*** DATASET EXTRACT ***

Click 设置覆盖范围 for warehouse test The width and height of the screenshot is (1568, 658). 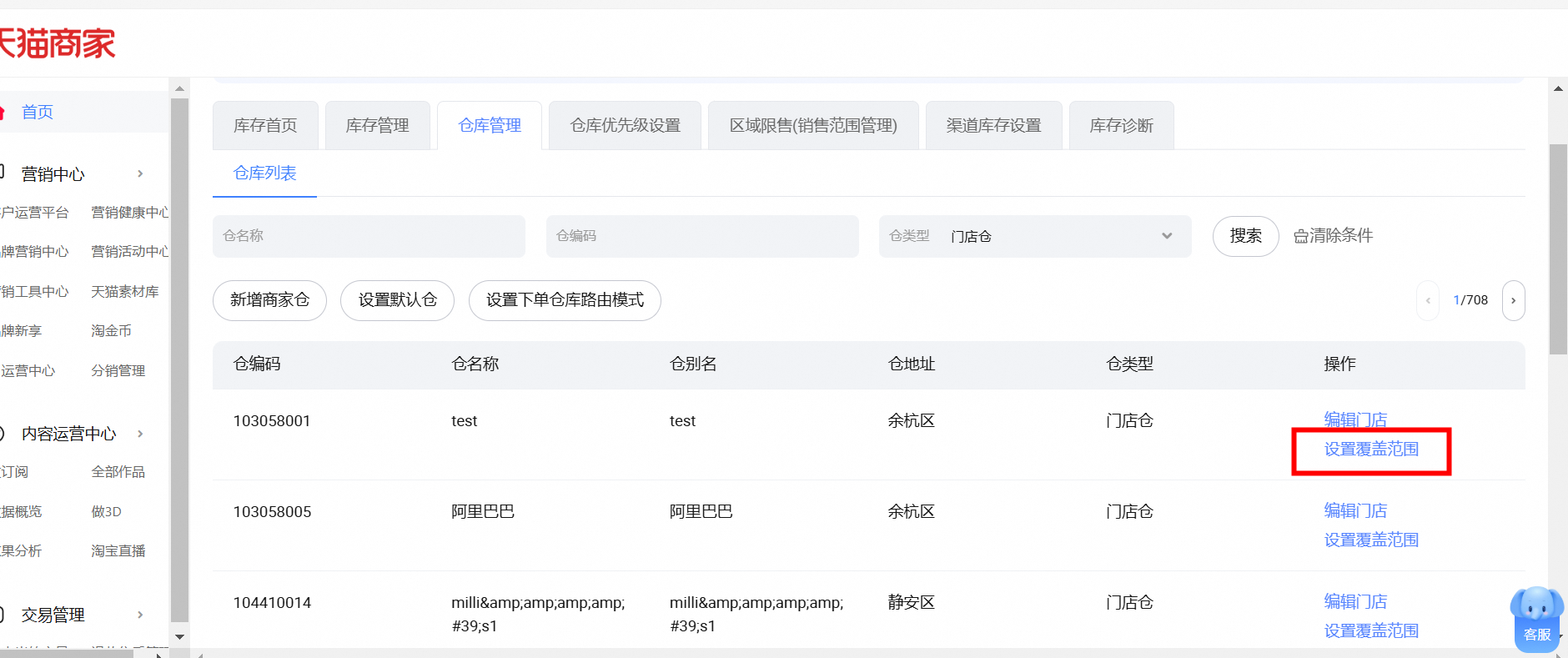pos(1370,450)
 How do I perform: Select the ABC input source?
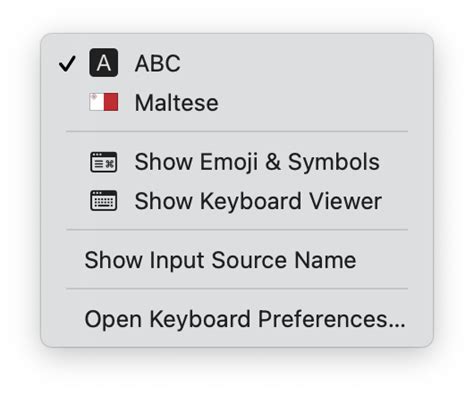pyautogui.click(x=237, y=63)
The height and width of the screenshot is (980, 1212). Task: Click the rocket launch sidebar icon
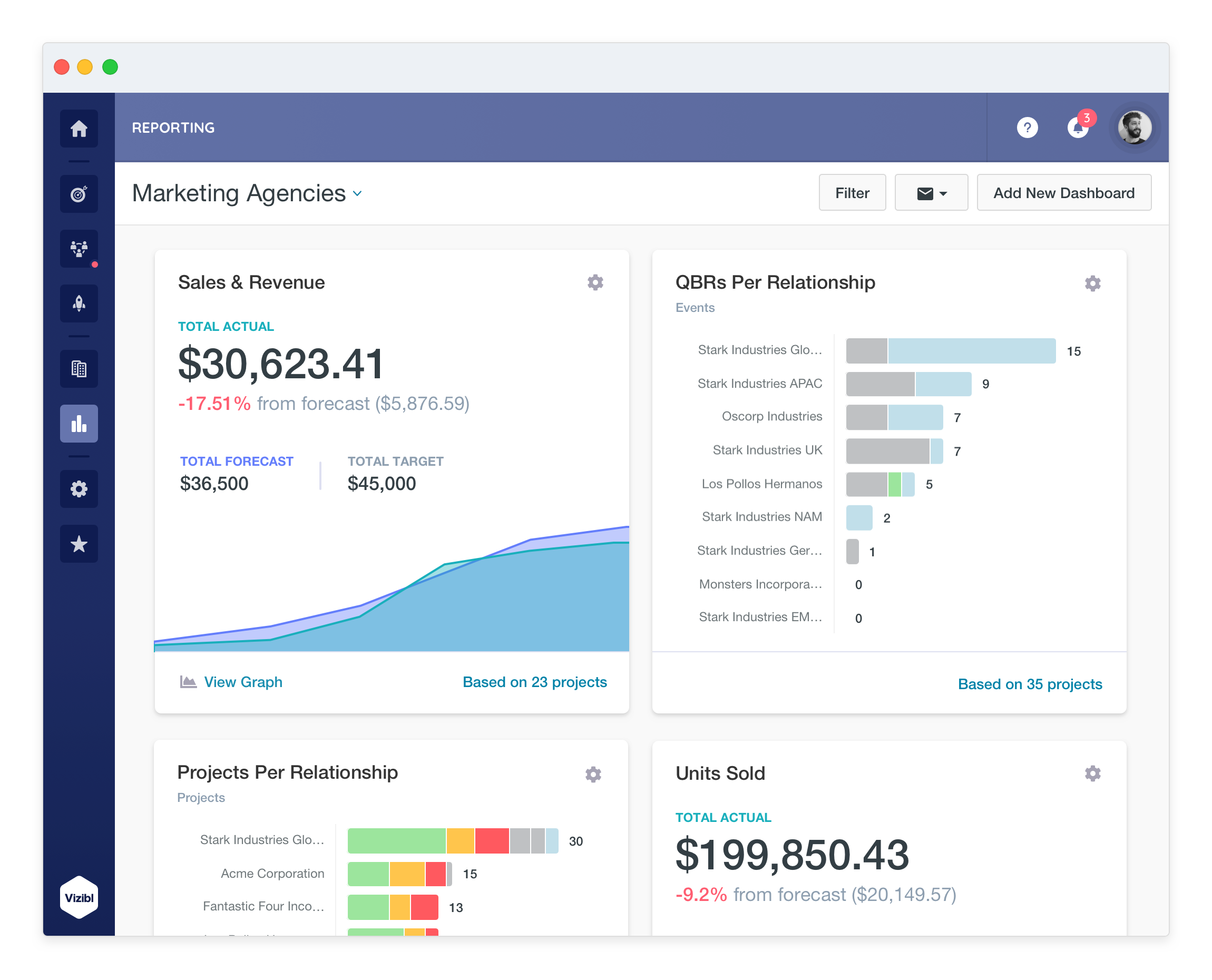point(79,303)
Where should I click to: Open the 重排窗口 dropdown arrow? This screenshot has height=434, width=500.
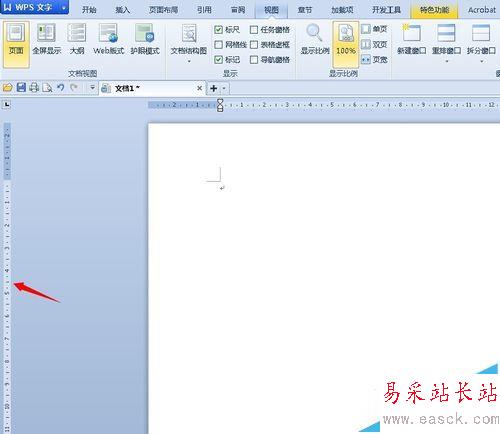click(x=447, y=61)
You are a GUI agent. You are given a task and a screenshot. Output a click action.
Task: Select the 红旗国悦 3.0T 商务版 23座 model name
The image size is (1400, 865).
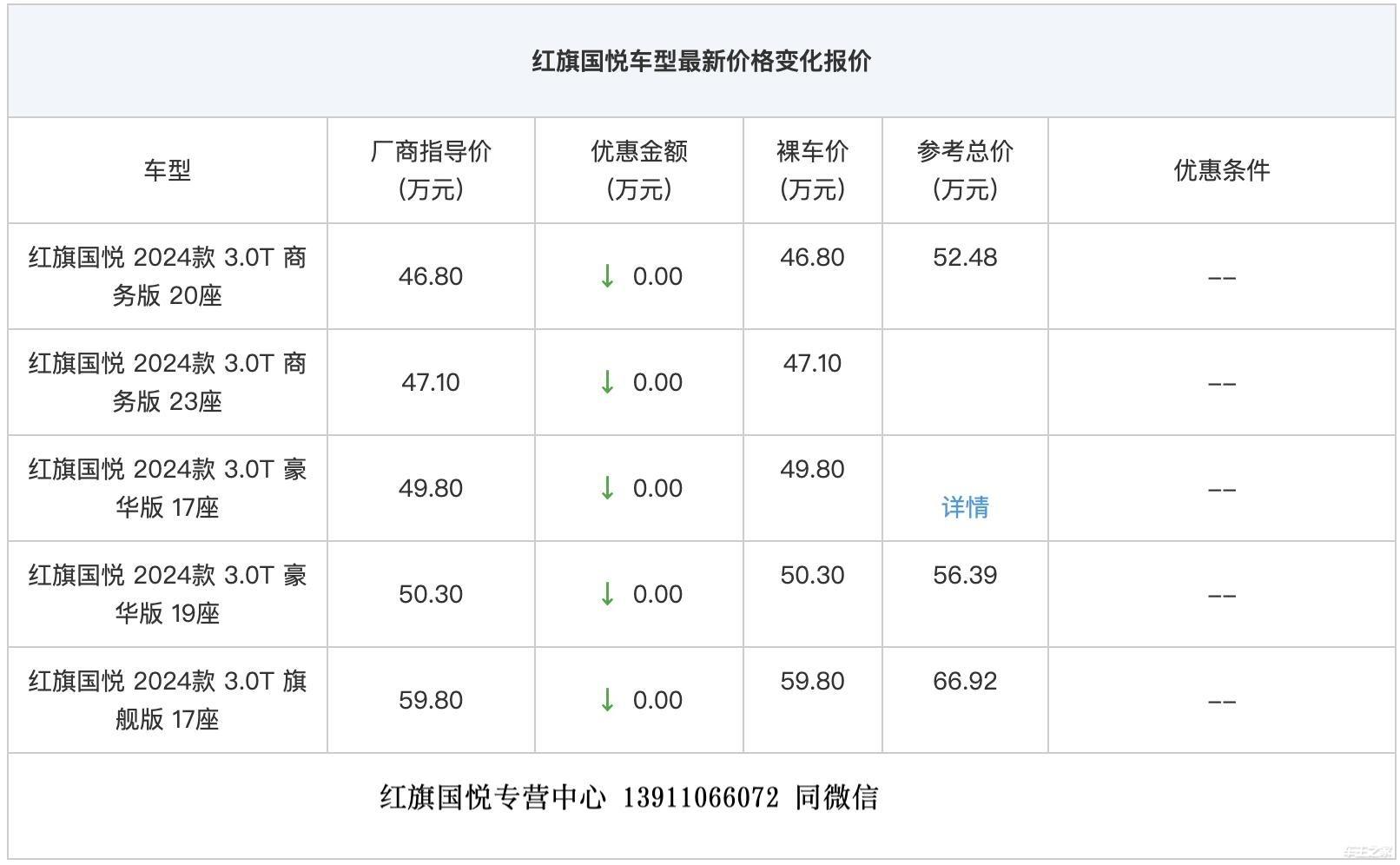tap(168, 382)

***

_WORK TO COMPLETE:_ Starting at the line that contains "You are a GUI" and continuing through the end of the material, rewrite those lines with "screenshot" replaced by "screen capture" and everything else unchanged. Omit the pictures from your answer.

_EXPECTED ANSWER:_
You are a GUI agent. You are given a task and a screen capture. Output a click action.
Task: Select the 红旗国悦 3.0T 商务版 23座 model name
The image size is (1400, 865).
tap(168, 382)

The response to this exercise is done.